There are two main aspects of the election of grace. On the one hand, the word 'grace' tells us that we are dealing with "a divine benefit or favour" (10). More than that, "It is love in the deepest condescension. It occurs even when there is no question of claim or merit on the part of the other. It is love which is overflowing, free, unconstrained, unconditioned" (10). In Jesus Christ, God is gracious. On the other hand, the word 'election' tells us that this involves choice. "First and foremost this means that God makes a self-election in favour of this other" (10). Although having no need of any partner, God wills himself as the partner of another. He chooses this for himself, and therefore he chooses the other. This just underlines the concept of grace: "God owes his grace to no-one, and... no-one can deserve it" (11). If they nevertheless receive it, it is all of God.
Barth is clear that the doctrine of election should be for us a "proclamation of joy", "not a mixed message of joy and terror, salvation and damnation" (13). "It does, of course, throw a shadow" (13), but this shadow does not undermine its character as fundamentally gospel. God has chosen to be the God who is with us and for us, and as such has chosen us for himself. Therefore, "the election of grace is the sum of the gospel" (13). For Barth, the fact that many of the classical expositions of the doctrine (e.g. Augustine and Calvin) have left it with two equal faces shows that they have fallen prey to abstraction and not adhered to the revelation of God in Christ - even though he accepts that it was their intention only to expound that revelation.
There are three concerns which Barth believes lie behind the doctrine. Firstly, the freedom of God. This is "the nerve of the doctrine" (19), and the reason it has always been asserted. God is free in his grace. "Grace cannot be called forth or constrained by any claim or merit, by any existing or future condition, on the part of the creature" (19). When God loves the creature, he does so in freedom.
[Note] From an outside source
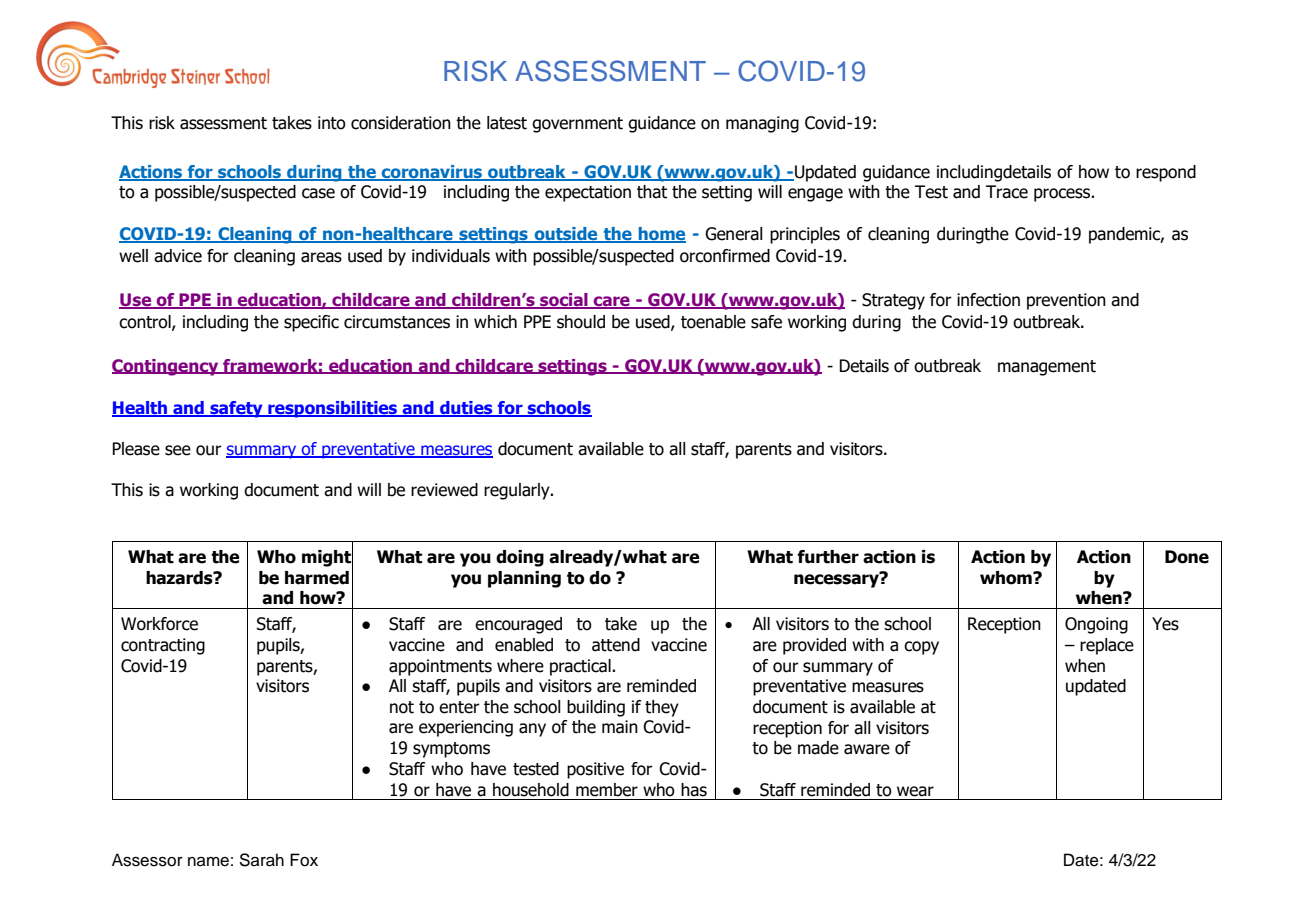  I want to click on respond, so click(1166, 173).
Secondly, the mystery of God. We cannot pry into God's designs and plans. "We were not admitted to the counsel of God as He made His election, nor can we subsequently call Him to give account" (20). It is the will of God, and that is enough.
Thirdly, the righteousness of God. When we are silenced by God's election, it is not by a brute fact or by force. "It is not that our mouth is stopped... It is rather because our ears have heard the Therefore which is the truly satisfying and convincing answer to every Wherefore" (22). In his election, God himself communicates himself to us, He has "given us Himself as the answer" (22), and if that is not enough for us then we are fools.
Barth suggests that the classical exponents of the doctrine of election, who agree that these are indeed their main three concerns, have fallen into the error of abstraction, and so have not seen the doctrine of election as gospel. They have in some sense sought to go behind the God revealed in Christ in order to see some unrevealed mystery of election driving God's interactions with humanity. This won't do for Barth. "As against that, we must take as our starting point the fact that this divine choice or election is the decision of the divine will which was fulfilled in Jesus Christ, and which has as its goal the sending of the Son of God" (25). In other words, the doctrine of election is the gospel, and is not something that stands in the shadows behind the gospel.
At the end of this sub-section, Barth begins to sketch out what an evangelical doctrine of election ought to look like, in his view. It involves the three points of consensus, but reconfigured, as utterly good news because filled out with the knowledge of Christ. For me, this section is beautiful, and it is interesting to think that what Barth presents as the doctrine of election here fits with what I have been taught in my Calvinist upbringing, with this difference: there is no lurking spectre in Barth, no suggestion that perhaps these things may not apply to us. I'm not sure how to process that yet. But here is an example of the prose:
"If a man has not been allowed to fall by God, then he cannot fall at all, and least of all can he cause himself to fall. God himself in his freedom has decided that he shall stand, that he shall be saved and not lost, that he shall live and not die. He cannot take these things, but they are given to him in the freedom of God... This is the incomparable and inexhaustible blessing visited upon him in the election of God".
And that, as Gandalf might say, is an encouraging thought.